Internalisasi dan kepekaan
Peter L Berger mengungkapkan bahwa internalisasi adalah proses pemaknaan atas suatu fenomena, realitas, konsep atau ajaran kepada tiap-tiap individu.
Untuk mewujudkan penyelenggara yang berintegritas tentu tak hanya sekedar wacana belaka.
Tapi bagaimana kemudian hal itu dapat diinternalisasikan dalam kehidupan yang nyata pada pelaksanaan pilkada?
Berbagai program sosialisasi, deklarasi, kampanye damai, pendidikan pemilu yang selama ini dilakukan oleh penyelenggara, ternyata ini tidaklah cukup tanpa dibarengi dengan kesadaran dan menjadikannya sebagai kebutuhan.
Penyelenggara pemilu harus memiliki kepekaan tinggi. Peka ketika ada temuan serta laporan dugaan pelanggaran dari masyarakat dan menindaklanjutinya. Peka jika ada peserta pemilu yang tidak diberlakukan adil.
Beberapa catatan dari Dewan Kehormatan Penyelenggara Pemilu (DKPP) terdapat adanya penyelenggara yang diberikan sanksi peringatan keras karena tidak menindaklanjuti dan lalai terhadap laporan dari masyarakat.
Ini mengindinkasikan bahwa ditubuh penyelenggara pemilu terjadi krisis integritas.
Jika keadaan ini dibiarkan dan terjadi sampai berlarut larut, maka jangan harap bisa terwujud pemimpin yang berkualitas.
Menurut Agni Indriani (2015) ada 5 faktor yang dapat melemahkan integritas. Pertama, rendahnya nilai religiusitas, disiplin serta etika dalam bekerja serta adanya sifat tamak, egois dan mementingkan diri sendiri.

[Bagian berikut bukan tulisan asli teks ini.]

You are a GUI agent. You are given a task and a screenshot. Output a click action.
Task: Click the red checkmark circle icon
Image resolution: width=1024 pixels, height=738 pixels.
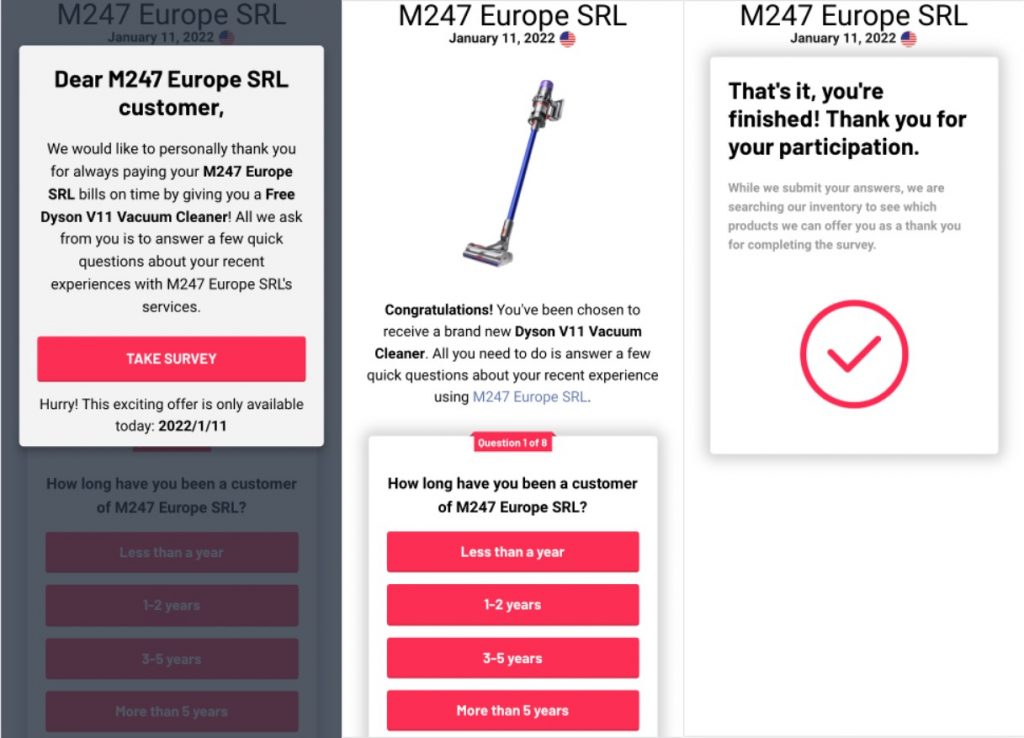(853, 354)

Kedua, tidak adanya goodwill serta keteladanan dari pemimpin untuk meningkatkan integritas. Keputusan pemimpin yang berlawanan dengan ketentuan perundang-undangan dapat menyebabkan runtuhnya integritas.
Ketiga, sistem dan prosedur yang tidak transparan dan efektif.
Keempat, struktur organisasi yang tidak sistematis, tidak memiliki tujuan yang jelas, tumpang tindih pembagian tugas dan adanya persaingan yang tidak sehat.
Kelima, budaya kerja yang tidak mementingkan integritas.
Mulai dari saat ini, masing-masing individu penyelenggara hendaknya berbenah diri dan intropeksi.